◆ **Task description**
When you reproduce these records, keep every word exactly and drop the images.

◆ ◆ ◆ ◆

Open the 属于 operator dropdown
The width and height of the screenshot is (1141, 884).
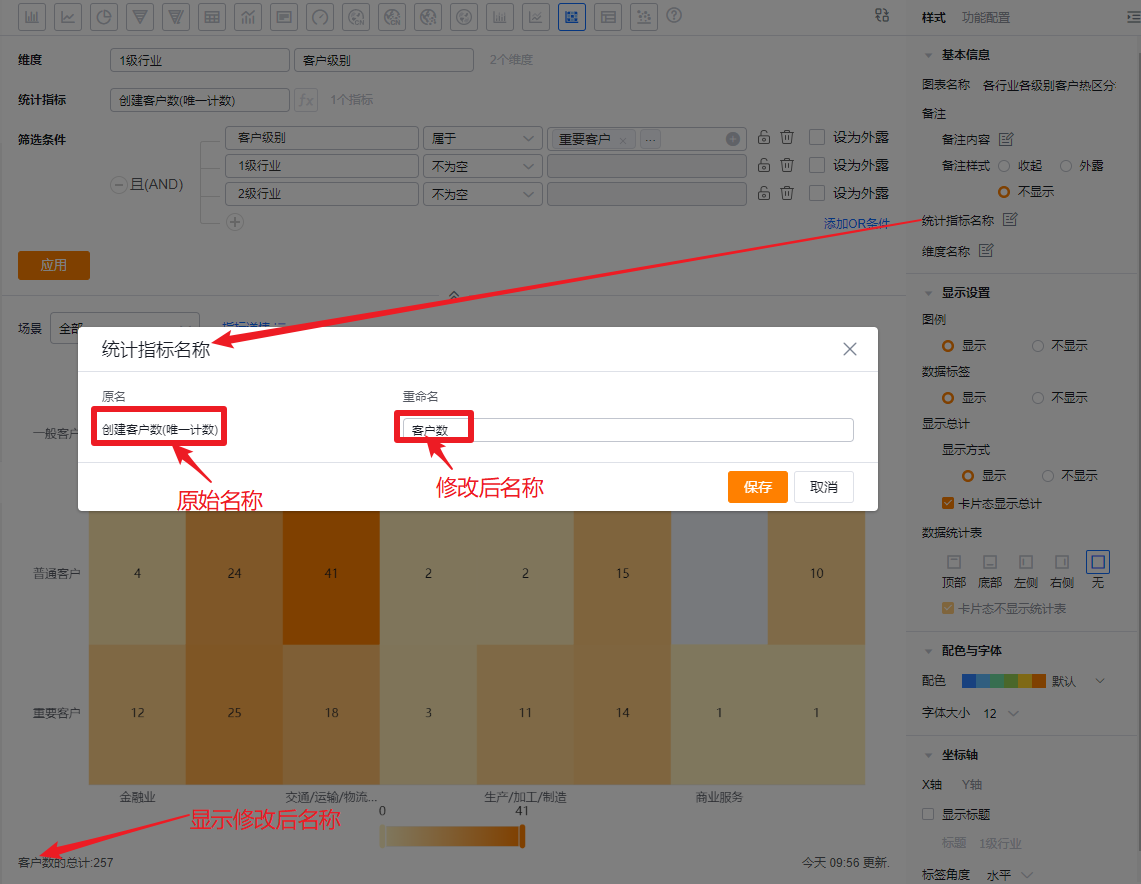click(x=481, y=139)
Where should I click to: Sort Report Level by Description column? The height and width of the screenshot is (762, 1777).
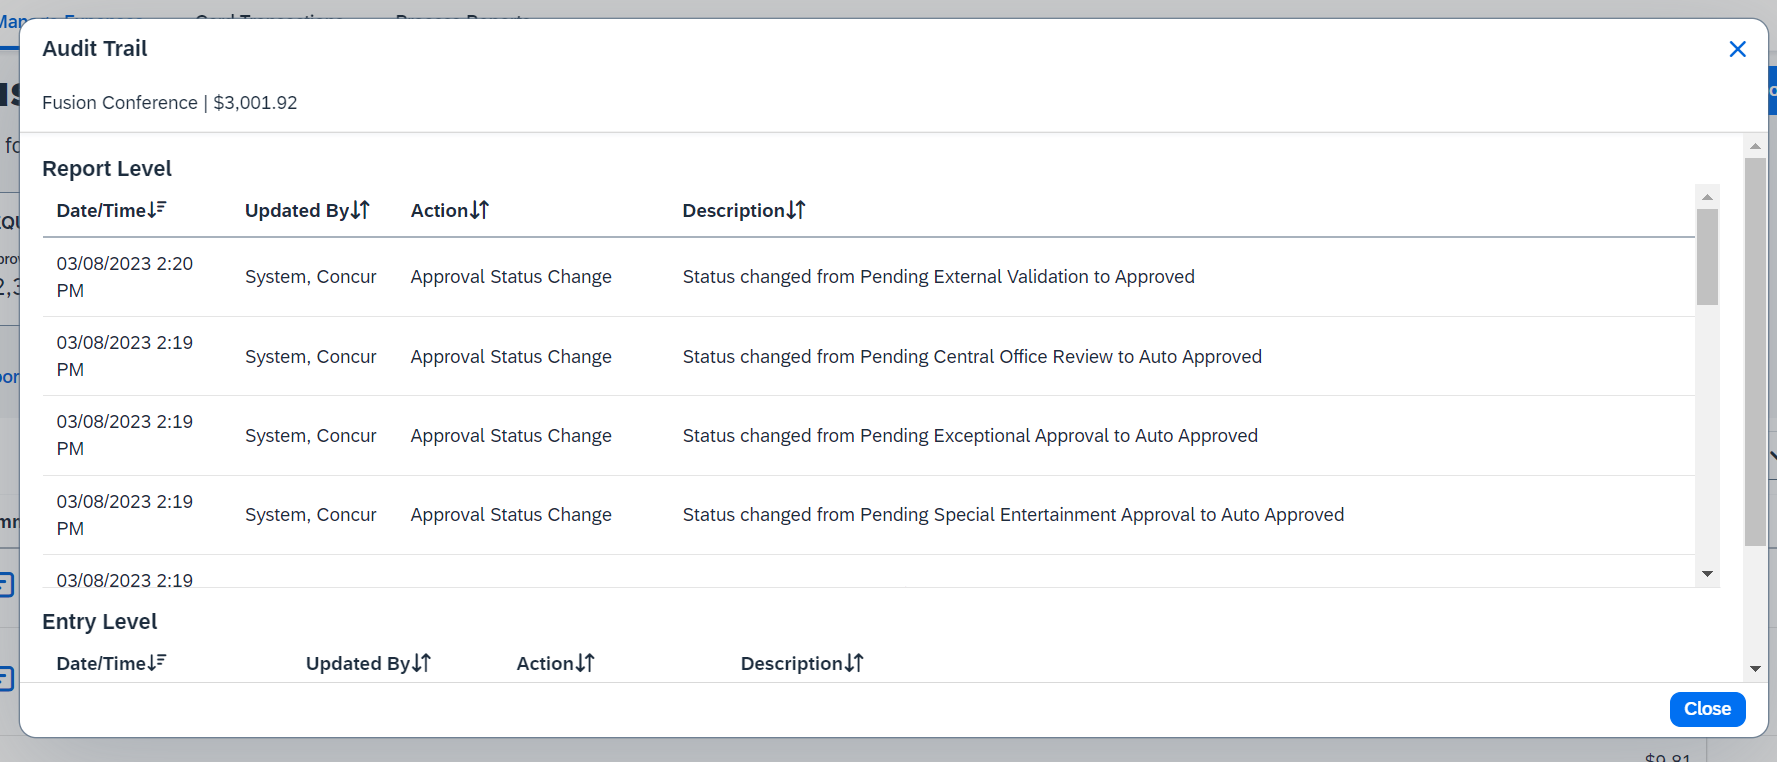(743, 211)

◆ ◆ ◆ ◆

◆ **Response below**
Open the 属于 operator dropdown
The width and height of the screenshot is (1141, 884).
click(x=481, y=139)
Where should I click to: Sort Report Level by Description column? The height and width of the screenshot is (762, 1777).
(743, 211)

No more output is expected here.